Spliceosomal snRNA Modification
The major spliceosomal snRNAs U1, U2, U4, U5, and U6 are present in eukaryotic cells as small nuclear ribonucleoprotein particles (snRNPs) that are essential for the splicing of the major class of introns. Notably, these snRNAs share common features of post-transcriptional modification. Aside from trimethylation of the 5' guanosine cap (the exception is U6 that possesses a γ-methyl guanosine cap), numerous internal nucleotides are also modified by pseudouridylation, 2'-O-methylation and, in some cases, base methylation.

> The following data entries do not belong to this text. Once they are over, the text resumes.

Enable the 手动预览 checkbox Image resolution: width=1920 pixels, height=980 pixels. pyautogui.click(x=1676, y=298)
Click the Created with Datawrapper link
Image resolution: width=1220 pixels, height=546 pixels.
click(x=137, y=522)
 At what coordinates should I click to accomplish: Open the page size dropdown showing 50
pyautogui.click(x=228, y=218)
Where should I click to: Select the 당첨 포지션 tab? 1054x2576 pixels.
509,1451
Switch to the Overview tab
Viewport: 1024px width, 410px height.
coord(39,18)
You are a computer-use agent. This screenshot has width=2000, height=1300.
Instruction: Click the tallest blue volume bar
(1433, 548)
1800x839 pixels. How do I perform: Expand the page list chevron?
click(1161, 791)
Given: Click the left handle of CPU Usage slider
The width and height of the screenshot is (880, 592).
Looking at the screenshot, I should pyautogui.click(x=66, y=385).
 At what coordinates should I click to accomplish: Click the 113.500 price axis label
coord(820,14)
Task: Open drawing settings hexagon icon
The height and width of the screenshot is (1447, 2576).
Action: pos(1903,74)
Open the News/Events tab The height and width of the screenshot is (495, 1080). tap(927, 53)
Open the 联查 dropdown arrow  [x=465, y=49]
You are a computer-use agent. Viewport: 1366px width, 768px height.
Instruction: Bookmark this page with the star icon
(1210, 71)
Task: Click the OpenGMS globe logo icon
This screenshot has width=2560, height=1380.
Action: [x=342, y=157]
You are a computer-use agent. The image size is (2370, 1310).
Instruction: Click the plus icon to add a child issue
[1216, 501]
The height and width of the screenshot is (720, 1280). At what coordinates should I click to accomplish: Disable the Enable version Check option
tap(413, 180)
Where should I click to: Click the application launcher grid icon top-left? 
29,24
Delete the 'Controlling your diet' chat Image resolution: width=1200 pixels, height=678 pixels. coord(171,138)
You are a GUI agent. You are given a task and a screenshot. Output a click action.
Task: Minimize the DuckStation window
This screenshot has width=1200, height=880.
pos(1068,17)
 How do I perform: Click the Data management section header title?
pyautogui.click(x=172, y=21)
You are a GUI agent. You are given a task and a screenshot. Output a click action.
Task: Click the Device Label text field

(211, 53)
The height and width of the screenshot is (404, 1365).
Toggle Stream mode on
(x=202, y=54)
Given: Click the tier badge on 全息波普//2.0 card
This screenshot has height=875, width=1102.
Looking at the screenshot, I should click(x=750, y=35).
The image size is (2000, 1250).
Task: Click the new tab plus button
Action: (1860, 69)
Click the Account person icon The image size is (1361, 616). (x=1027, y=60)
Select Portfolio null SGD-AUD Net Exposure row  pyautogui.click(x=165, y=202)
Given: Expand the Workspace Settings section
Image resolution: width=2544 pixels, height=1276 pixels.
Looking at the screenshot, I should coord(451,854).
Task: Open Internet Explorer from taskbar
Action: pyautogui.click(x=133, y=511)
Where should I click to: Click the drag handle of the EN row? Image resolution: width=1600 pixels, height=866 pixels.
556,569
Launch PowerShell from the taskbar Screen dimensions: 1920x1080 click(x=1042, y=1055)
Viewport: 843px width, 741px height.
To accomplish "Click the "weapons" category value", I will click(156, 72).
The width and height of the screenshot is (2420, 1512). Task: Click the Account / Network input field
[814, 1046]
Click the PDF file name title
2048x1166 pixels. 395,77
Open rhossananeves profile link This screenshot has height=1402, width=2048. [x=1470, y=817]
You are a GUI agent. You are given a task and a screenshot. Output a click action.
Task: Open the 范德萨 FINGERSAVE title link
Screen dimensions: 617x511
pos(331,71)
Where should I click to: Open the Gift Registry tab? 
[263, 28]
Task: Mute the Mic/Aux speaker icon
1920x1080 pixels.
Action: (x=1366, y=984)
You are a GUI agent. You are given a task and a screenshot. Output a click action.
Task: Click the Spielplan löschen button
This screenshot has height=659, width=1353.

Importantly, the modified nucleotides in spliceosomal snRNAs are remarkably conserved from species to species, strongly suggesting that they are biologically significant. Yet, detailed investigation of this process has not been possible, due at least in part to the lack of effective assays and experimental systems. Recently, our lab and others developed several highly sensitive assays for detecting modified nucleotides in RNA. Using Xenopus oocytes and cultures of yeast and mammalian cells, we also developed powerful experimental systems for performing extremely efficient modifications in spliceosomal snRNAs. For the first time, these newly developed assays, coupled with the effective experimental systems, provide us with tools to address the fundamental questions regarding spliceosomal snRNA modification.
Using combined approaches of molecular biology and cell biology, we are currently focusing on three important areas of spliceosomal snRNA modification:
Which modified nucleotides are required for spliceosomal snRNA function and how do these modifications contribute to function?
Where do spliceosomal snRNA modifications occur within the cell?
What cellular machinery facilitates the modification of spliceosomal snRNAs, and what biochemical mechanisms are involved?